Desakan untuk Pembebasan Aktivis dan Penegakan Tanggung Jawab
Selain kecaman keras, para menteri luar negeri juga menyuarakan keprihatinan mendalam atas keselamatan para aktivis sipil yang kini ditahan oleh otoritas Israel. Mereka mendesak Israel agar segera mengambil langkah-langkah yang diperlukan untuk memastikan pembebasan para aktivis tersebut tanpa syarat dan menjamin keselamatan mereka. Penahanan individu-individu yang terlibat dalam misi kemanusiaan damai ini dinilai tidak memiliki dasar hukum dan bertentangan dengan nilai-nilai kemanusiaan universal.Tak hanya itu, pernyataan bersama tersebut menyerukan kepada masyarakat internasional untuk memenuhi kewajiban moral dan hukum mereka. Desakan kuat disampaikan agar komunitas global secara aktif menegakkan hukum internasional, melindungi warga sipil yang berupaya memberikan bantuan, serta memastikan pertanggungjawaban atas pelanggaran-pelanggaran yang terjadi. Tuntutan ini mencerminkan urgensi untuk mencegah impunitas dan menegaskan bahwa pelanggaran hukum internasional tidak boleh dibiarkan tanpa konsekuensi, demi menjaga kredibilitas sistem hukum global.

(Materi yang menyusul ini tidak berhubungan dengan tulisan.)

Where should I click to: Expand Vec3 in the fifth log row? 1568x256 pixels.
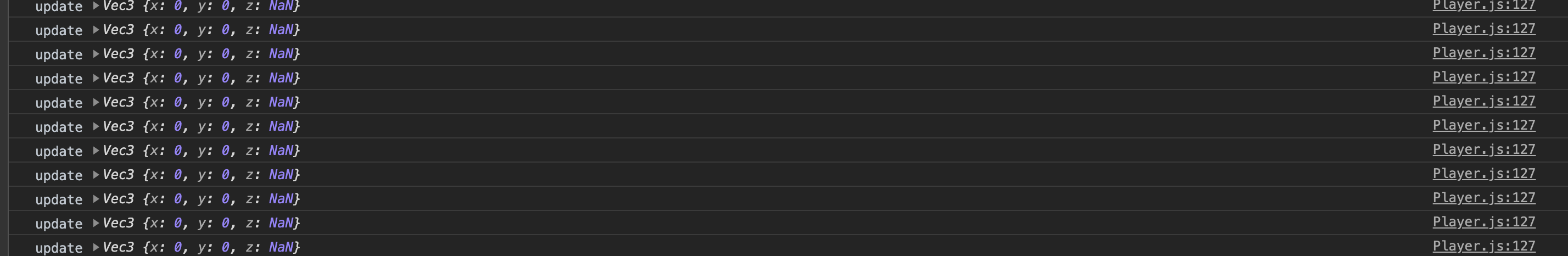click(96, 102)
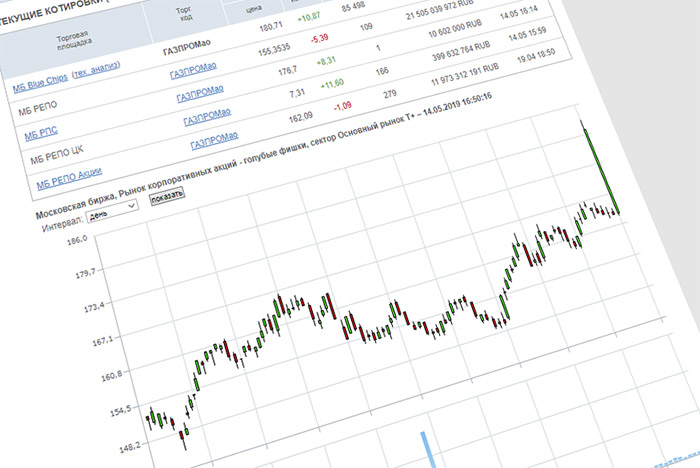Click the Торговая площадка column header
Viewport: 700px width, 468px height.
pyautogui.click(x=68, y=40)
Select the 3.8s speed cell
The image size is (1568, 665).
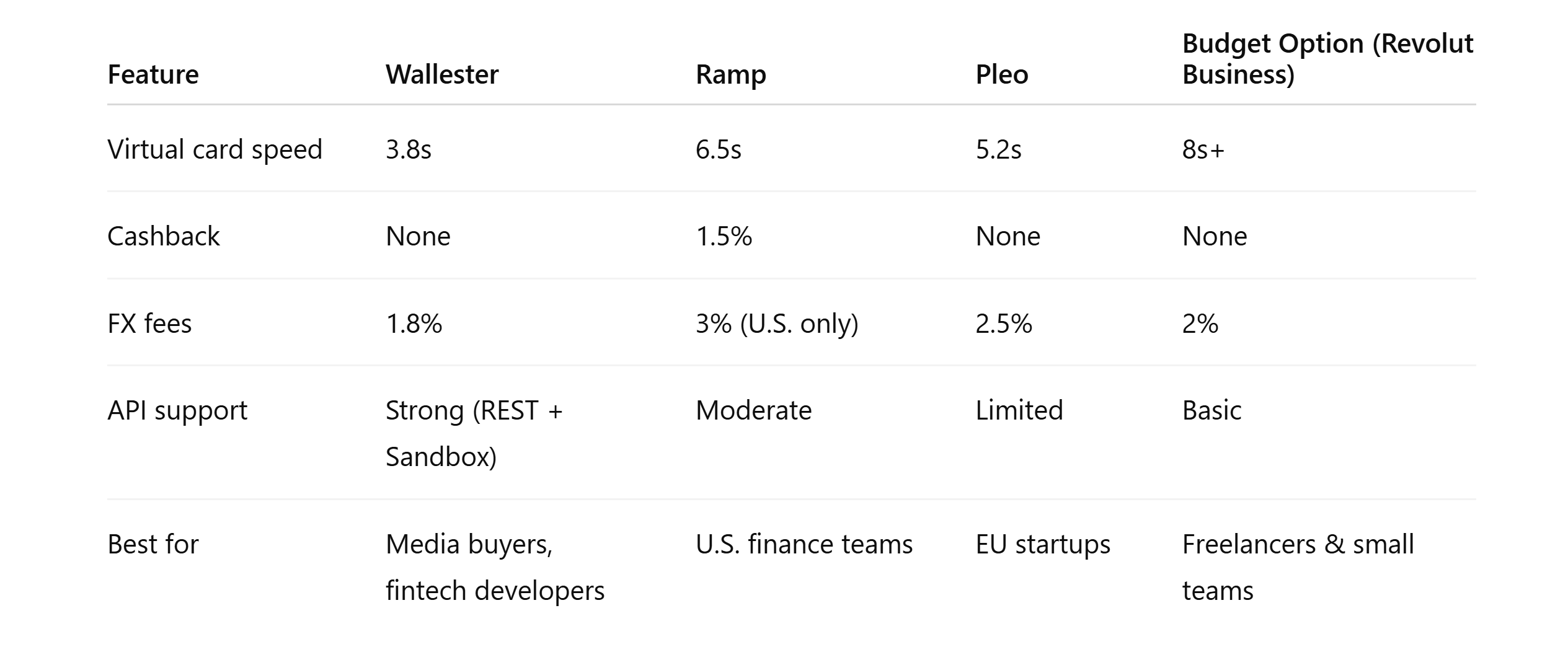(408, 149)
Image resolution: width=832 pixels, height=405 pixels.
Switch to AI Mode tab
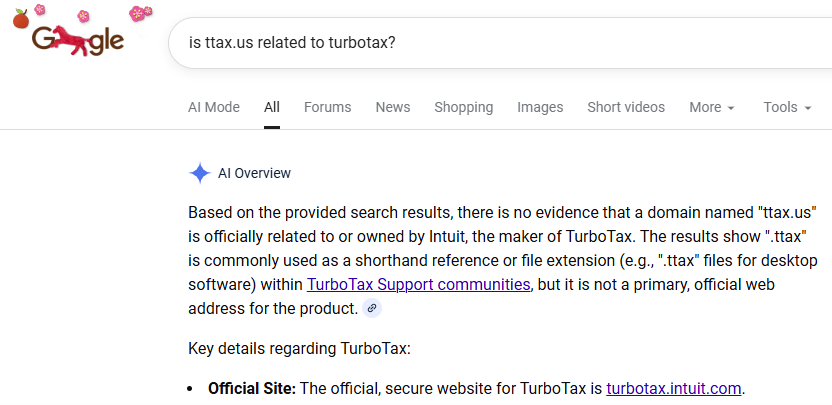pos(214,107)
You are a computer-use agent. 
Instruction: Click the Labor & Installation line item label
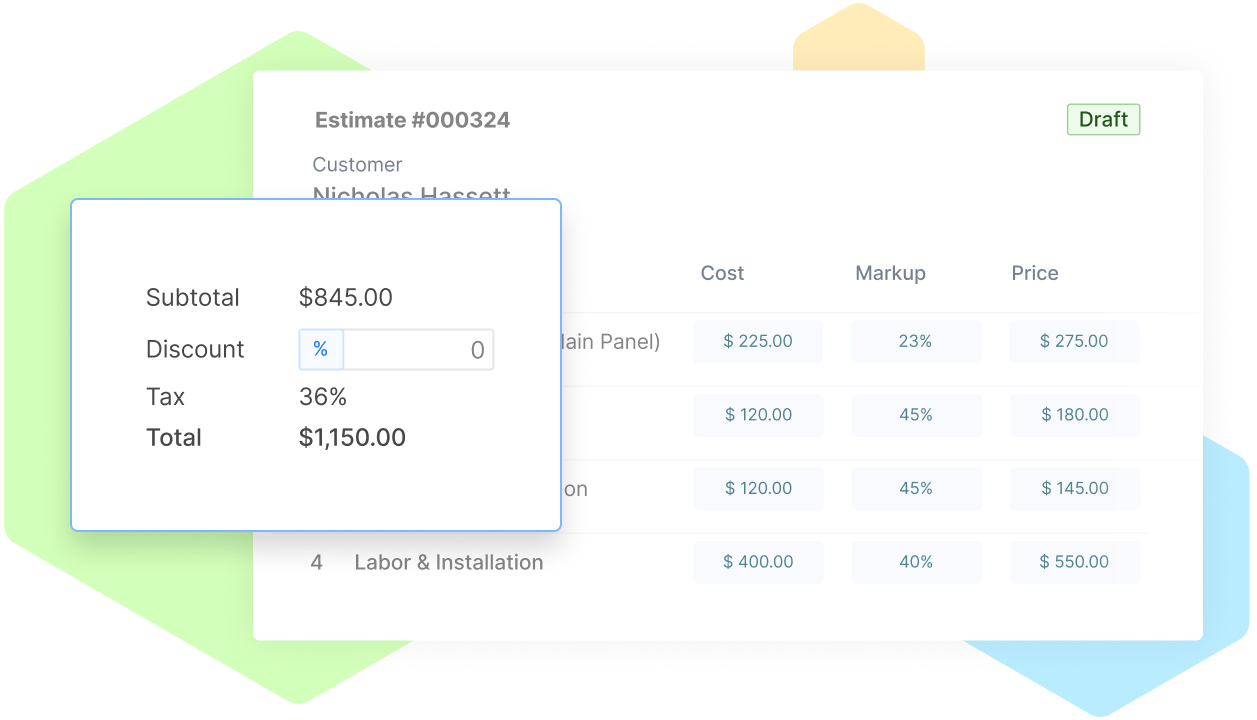[448, 562]
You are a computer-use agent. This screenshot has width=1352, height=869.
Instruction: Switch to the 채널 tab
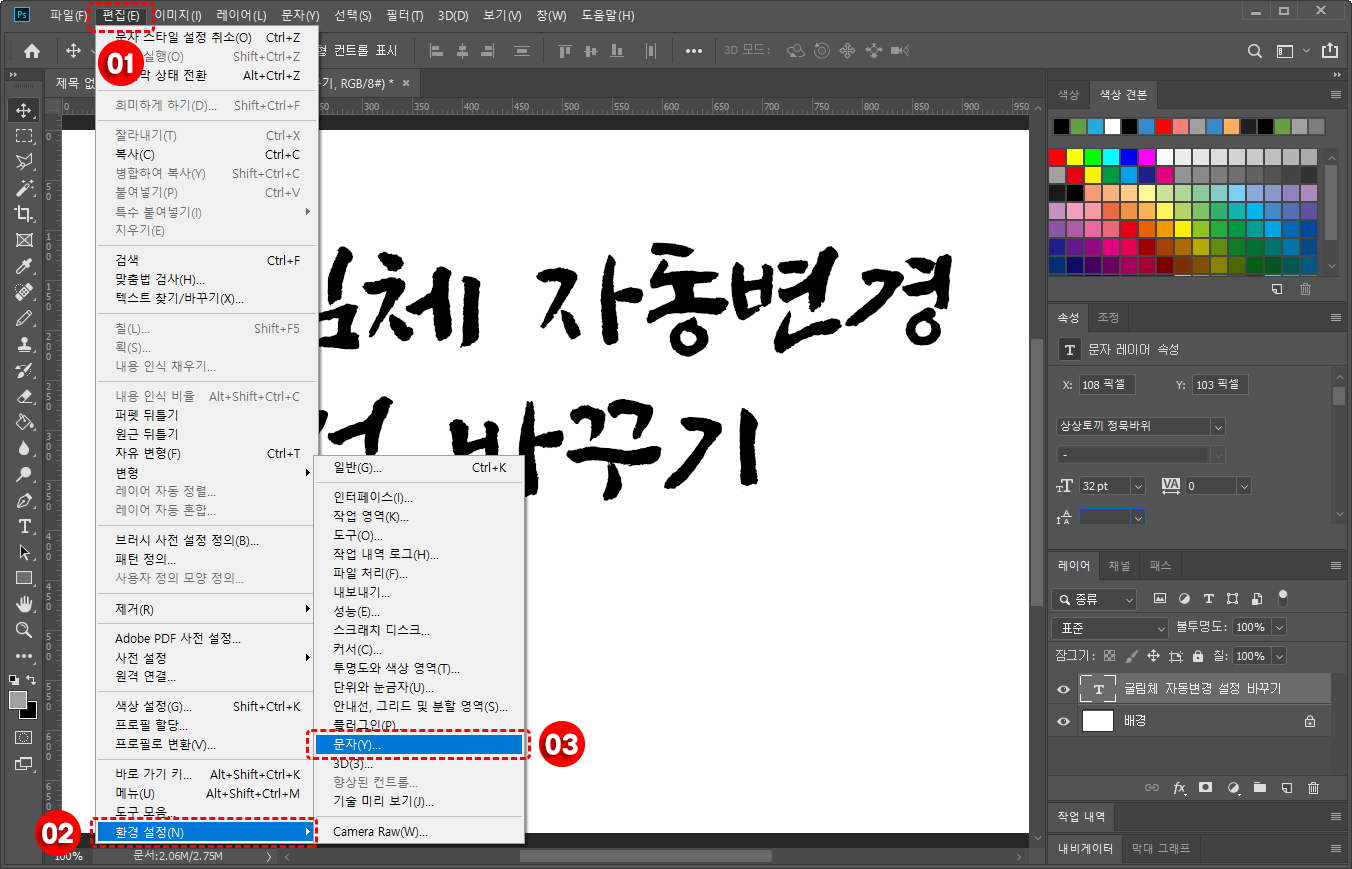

Latar Belakang dan Misi Global Sumud Flotilla
Global Sumud Flotilla sendiri merupakan sebuah armada kemanusiaan yang dibentuk oleh aktivis pro-Palestina dari berbagai negara, dengan misi utama membuka koridor laut menuju Jalur Gaza. Wilayah padat penduduk tersebut telah hidup di bawah blokade ketat Israel sejak tahun 2007, menyebabkan krisis kemanusiaan parah dengan akses terbatas terhadap kebutuhan dasar seperti makanan, obat-obatan, dan bahan bangunan. Misi flotilla ini adalah menembus blokade tersebut, mengirimkan bantuan esensial, sekaligus menunjukkan kepada dunia dampak kemanusiaan dari pembatasan akses yang berkelanjutan.Armada terbaru ini memulai pelayarannya dalam beberapa minggu terakhir dari sejumlah lokasi, termasuk Marseille di Prancis, Barcelona di Spanyol, dan Syracuse di Italia, membawa semangat solidaritas dan pesan kemanusiaan. Namun, dalam perjalanannya, militer Israel mencegat armada ini di perairan internasional, tepatnya di lepas pantai Pulau Kreta, Yunani. Menurut pernyataan yang dikeluarkan oleh Armada Global Sumud, pada pukul 04.30 GMT, setidaknya 22 dari total 58 kapal mereka telah diserbu oleh pasukan Israel. Insiden ini berujung pada penahanan 175 aktivis yang berada di dalam kapal-kapal tersebut, secara paksa mengakhiri misi damai mereka dan memicu kemarahan global atas tindakan itu.
Peristiwa ini kembali mengangkat isu blokade Gaza ke panggung internasional, mendesak komunitas global untuk tidak hanya mengutuk, tetapi juga mengambil tindakan konkret. Pembebasan para aktivis dan penghentian blokade yang melanggar hukum humaniter adalah tuntutan utama yang terus disuarakan, seiring dengan harapan akan hadirnya solusi jangka panjang bagi krisis kemanusiaan di Jalur Gaza.